## EXERCISE DIRECTIONS
Change every instance of "computer-use agent" in the rows below to "desktop agent", and reproduce the rows with everything else unchanged.

[Extracted records]

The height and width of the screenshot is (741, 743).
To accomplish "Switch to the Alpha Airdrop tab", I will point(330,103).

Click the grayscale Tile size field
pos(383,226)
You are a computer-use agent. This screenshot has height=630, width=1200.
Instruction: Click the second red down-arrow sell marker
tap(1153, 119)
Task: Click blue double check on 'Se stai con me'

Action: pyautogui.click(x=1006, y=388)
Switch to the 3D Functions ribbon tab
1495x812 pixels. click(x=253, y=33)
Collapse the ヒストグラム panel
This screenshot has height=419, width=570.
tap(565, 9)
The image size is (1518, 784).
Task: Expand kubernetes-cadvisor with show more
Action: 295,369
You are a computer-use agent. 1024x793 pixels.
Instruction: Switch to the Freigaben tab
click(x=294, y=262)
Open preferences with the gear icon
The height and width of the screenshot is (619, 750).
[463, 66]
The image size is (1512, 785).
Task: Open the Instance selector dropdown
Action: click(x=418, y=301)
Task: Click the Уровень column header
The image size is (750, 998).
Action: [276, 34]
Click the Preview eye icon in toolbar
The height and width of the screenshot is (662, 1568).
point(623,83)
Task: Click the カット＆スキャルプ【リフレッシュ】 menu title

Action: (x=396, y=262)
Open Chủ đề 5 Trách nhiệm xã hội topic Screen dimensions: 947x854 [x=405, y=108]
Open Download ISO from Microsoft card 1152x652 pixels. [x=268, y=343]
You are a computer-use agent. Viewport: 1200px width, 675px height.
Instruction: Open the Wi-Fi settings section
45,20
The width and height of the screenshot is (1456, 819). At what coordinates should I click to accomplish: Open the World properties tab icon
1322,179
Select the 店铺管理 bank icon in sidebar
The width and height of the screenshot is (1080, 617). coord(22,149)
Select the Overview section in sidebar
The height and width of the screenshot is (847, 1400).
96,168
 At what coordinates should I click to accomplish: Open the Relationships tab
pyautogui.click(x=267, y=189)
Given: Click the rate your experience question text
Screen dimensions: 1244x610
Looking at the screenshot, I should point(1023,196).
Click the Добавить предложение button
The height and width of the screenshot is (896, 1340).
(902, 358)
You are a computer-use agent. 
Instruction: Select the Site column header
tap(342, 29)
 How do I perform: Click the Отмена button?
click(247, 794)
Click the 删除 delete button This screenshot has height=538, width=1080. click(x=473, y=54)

## ANSWER IN FULL
The height and width of the screenshot is (741, 743).
To accomplish "Switch to the Alpha Airdrop tab", I will point(330,103).

Click the grayscale Tile size field
pos(383,226)
You are a desktop agent. This screenshot has height=630, width=1200.
Instruction: Click the second red down-arrow sell marker
tap(1153, 119)
Task: Click blue double check on 'Se stai con me'

Action: pyautogui.click(x=1006, y=388)
Switch to the 3D Functions ribbon tab
1495x812 pixels. click(x=253, y=33)
Collapse the ヒストグラム panel
This screenshot has height=419, width=570.
tap(565, 9)
The image size is (1518, 784).
Task: Expand kubernetes-cadvisor with show more
Action: 295,369
You are a desktop agent. 1024x793 pixels.
Instruction: Switch to the Freigaben tab
click(x=294, y=262)
Open preferences with the gear icon
The height and width of the screenshot is (619, 750).
[463, 66]
The image size is (1512, 785).
Task: Open the Instance selector dropdown
Action: click(x=418, y=301)
Task: Click the Уровень column header
The image size is (750, 998).
Action: [276, 34]
Click the Preview eye icon in toolbar
The height and width of the screenshot is (662, 1568).
point(623,83)
Task: Click the カット＆スキャルプ【リフレッシュ】 menu title

Action: (x=396, y=262)
Open Chủ đề 5 Trách nhiệm xã hội topic Screen dimensions: 947x854 [x=405, y=108]
Open Download ISO from Microsoft card 1152x652 pixels. [x=268, y=343]
You are a desktop agent. Viewport: 1200px width, 675px height.
Instruction: Open the Wi-Fi settings section
45,20
The width and height of the screenshot is (1456, 819). At what coordinates should I click to accomplish: Open the World properties tab icon
1322,179
Select the 店铺管理 bank icon in sidebar
The width and height of the screenshot is (1080, 617). coord(22,149)
Select the Overview section in sidebar
The height and width of the screenshot is (847, 1400).
96,168
 At what coordinates should I click to accomplish: Open the Relationships tab
pyautogui.click(x=267, y=189)
Given: Click the rate your experience question text
Screen dimensions: 1244x610
Looking at the screenshot, I should point(1023,196).
Click the Добавить предложение button
The height and width of the screenshot is (896, 1340).
(902, 358)
You are a desktop agent. 
Instruction: Select the Site column header
tap(342, 29)
 How do I perform: Click the Отмена button?
click(247, 794)
Click the 删除 delete button This screenshot has height=538, width=1080. click(x=473, y=54)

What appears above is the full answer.